The dictionary defines “locavore” as someone who practices eating food that is grown locally. “Farm to table” is another buzz phrase that marketing wizards use as often as possible to let diners know that the food on their plate was at the farm recently, and did not rely on oil guzzling transportation methods to get it here from across the country. Locally grown also means that the food is probably fresher, more nutritious, and hopefully tastes better than the week old stuff in most supermarkets. Its tough to try and make an argument against locavore and farm to table best practices, but there were a few times lately when it seemed restaurants had gone a bit overboard attempting to “do the right thing”.
It’s sad that our food delivery system has “advanced” to the point that we even have to differentiate between our farm and their farm. Tony Bourdain gave a talk in Kingston last week, and chuckled at the thought of using these terms in Italy, or Spain, or many “less advanced” countries where any food served is “farm to table”. They just wouldn’t get it. Where else would you get the food from? Why would anyone ship it from the other side of the country? I guess we got spoiled by the fact that we could get lettuce and tomatoes – and artichokes – all year round, even if the tomatoes tasted like cardboard and it took a quart of oil to fly the artichoke here. So now we righteously focus on local, and what is in season. This of course is a good thing, but there are limits.

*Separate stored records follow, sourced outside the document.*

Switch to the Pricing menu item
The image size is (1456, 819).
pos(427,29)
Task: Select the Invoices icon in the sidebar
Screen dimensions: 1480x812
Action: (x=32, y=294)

I and my group of friends eat most of our meals out. In the last eight weeks I have seen the same three “local”, “seasonal” vegetables on every menu, every day, almost without exception – brussel sprouts, butternut squash, and kale. I have had steamed brussel sprouts, brussel sprouts prepared in a hash with winter squash, sauteed in olive oil – with and without garlic – and fried with pancetta. I used to think that butternut squash came with sage and butter automatically. Period. I had no idea there were so many ways to cook a butternut squash, and that’s not counting making soup. It can also be the base for a hash, or tossed with penne pasta, or stuffed in ravioli, or mashed like potatoes. It can be the basis of a casserole, or blended into risotto. I saw one presentation of butternut squash and rosemary pizza! Thankfully we haven’t figured out more than a few uses for kale. I like kale more than most people, I think, but I like bitter greens like broccoli rabe and swiss chard. I think kale is the most bitter of the group, and it doesn’t have a very large fan club.
Where locavore has gone loco, in my book, is where restaurants insist on using only local wines. As well intentioned as that may sound, I’m sorry but there are few local wines that can compete with what is available on the world stage, especially when it comes to red wine. The short story is that upstate New York does not get enough sunlight to fully ripen most grapes, especially red wine grapes, but that is really only ten percent of the story. Making wine requires a magical combination of many things. Growing wine grapes is of course the first and most important factor, and growing really good grapes is hard. First you need to have the right dirt, in the right spot, and the right conditions. The French call it terroir – a sense of place – but it is more than geography; it also encompasses the geology and the weather. A great wine grape requires the perfect combination of sunlight and sun direction, the right temperature and humidity, and soil, with the right incline and proper drainage, and the perfect amount of morning mist and the right size bees. There are few places in the world that lay claim to all of these conditions. You can take the same grape vine that is growing in Burgundy and plant it in your backyard – or anywhere in the Hudson Valley, or in the Finger Lakes – and you are going to get a totally different grape. There are in fact some very nice wines produced here – particularly some seyval blancs, reislings and some fabulous ice wines, but they are few and far between, and usually too expensive to use as a house wine by the glass. I think we should focus on our strengths. Why are we still trying to figure out a way to produce a red wine in New York that we might actually be able to drink?
A few years back we spent a week in the Finger Lakes touring wineries. We were invariably offered a glass of Cabernet Franc – a blending grape often used with Cabernet Sauvignon in Bordeaux. We did taste a few that were drinkable, but an inexpensive village wine from France, or any decent Napa jug wine would have been better, and at one third the price. Why bother? So if you are trying to restrict your wine lists to wines grown locally, I applaud your intentions, but we will be applauding from another restaurant. Everyone deserves a place to compete, and local vintners should be represented on the list, but please – not the entire wine list.
I totally agree with merchants that feel that local products should be used whenever possible. I will be first on line at the farmers market for locally raised chickens, and produce and cheeses. I am more than happy to pay a premium for quality fresh products that also support the local business community. It’s an easy decision because locally grown fresh produce tastes better. But locavore has its limitations, and there are boundaries that should never be crossed. Red wine in upstate New York is one of those boundaries. Another was the white wine(s) we were served at a new restaurant in Highland last week, where only local wines were offered. And please, I love brussel sprouts, but enough is enough. I’m ready for some frozen broccoli. How about you? Would you rather have local under any circumstances? Have you found a great local wine? Tell us about it. Please!